→ **Text segment**
Evocative read full of bright and instructive moments---thank you Sarah and Inkwell!

Still, I can't help but wonder--having lived long in the age of incessant self-broadcasting AND finger-wagging reactions against it--if we're missing the point when we chastise specific groups "the self-obsessed hot girls" (even in the abstract)

I've become increasingly curious about proactive antidotes to our social-media maladies--- what might it mean, for example, to cultivate and encourage deep engagement with the world/others---the outward gaze---instead of defaulting to more lamentation about the proliferation of new-age digital egoism and its (already well-documented) harms?

Awareness that constant self-indulgence is problematic and reaffirmations that only God can rightly identify/heal our wounds hasn't done much to reverse the cultural trends.

How might this conversation be changed by questions like 'how do we tempt (shift, coax, delight??) the gaze out (from the navel) into the world we are called to love, or up to the God we are called to worship?

I lovedddd the invitation to think of our brokenness as a portal to divine communion and the nod to Arthur C. Brooks, one of our finest--and Catholic, if you didn't know!

Not to be an out-and-out contrarian, but when my friends post a 12/10 selfie, I'm 'yasss kweeen-ing' with the best of them. Lol.

→ **Given entries**
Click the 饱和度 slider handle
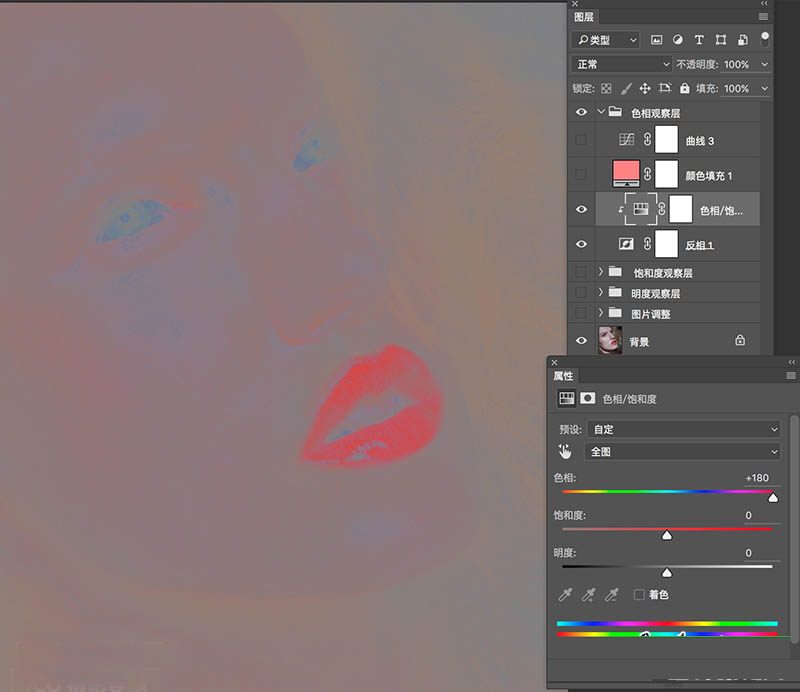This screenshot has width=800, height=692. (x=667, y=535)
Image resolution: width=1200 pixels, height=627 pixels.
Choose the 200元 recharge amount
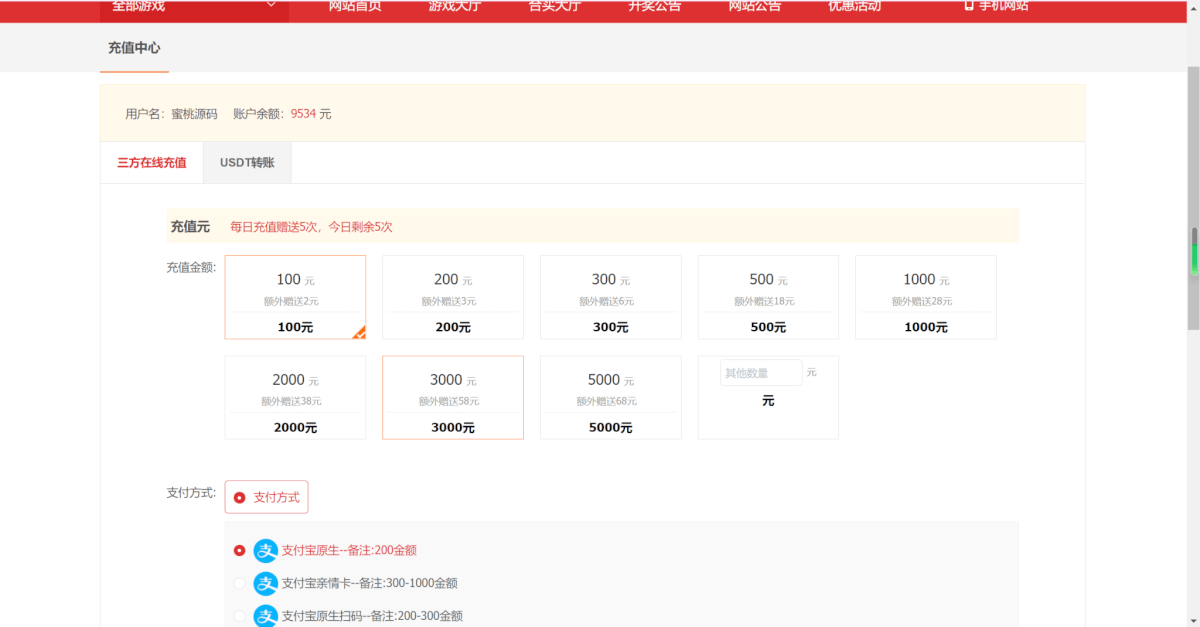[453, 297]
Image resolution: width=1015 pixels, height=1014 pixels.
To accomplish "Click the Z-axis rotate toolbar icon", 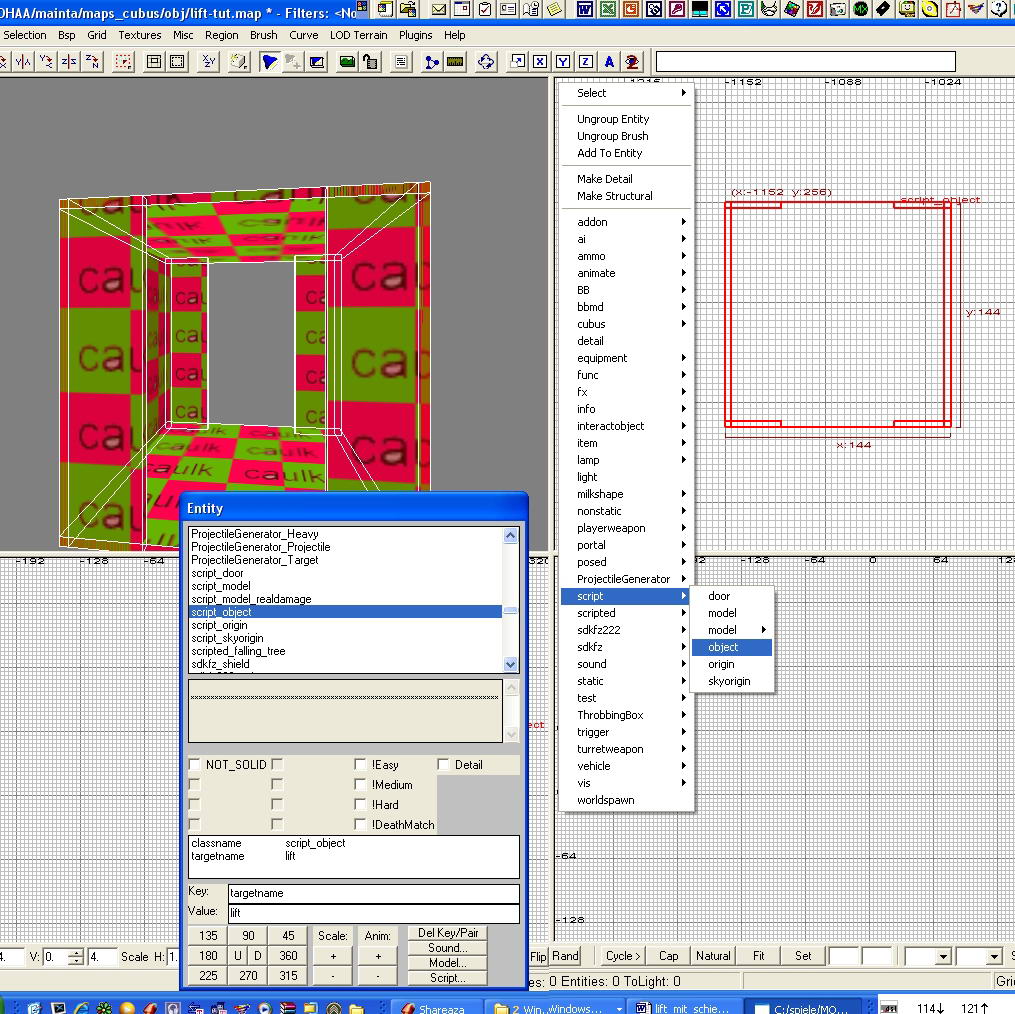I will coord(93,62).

→ **Directions**
#1 In the sentence of the comment that begins "How might this conversation be changed", list every verb given for drawing the gaze out from the navel.
#2 Please translate this sentence from the comment into Spanish: "Awareness that constant self-indulgence is problematic and reaffirmations that only God can rightly identify/heal our wounds hasn't done much to reverse the cultural trends."
#3 According to the comment, what religion is Arthur C. Brooks?

→ **Results of the tasks**
#1 tempt, shift, coax, delight

#2 La conciencia de que la autocomplacencia constante es problemática y las reafirmaciones de que solo Dios puede identificar/sanar correctamente nuestras heridas no han hecho mucho para revertir las tendencias culturales.

#3 Catholic.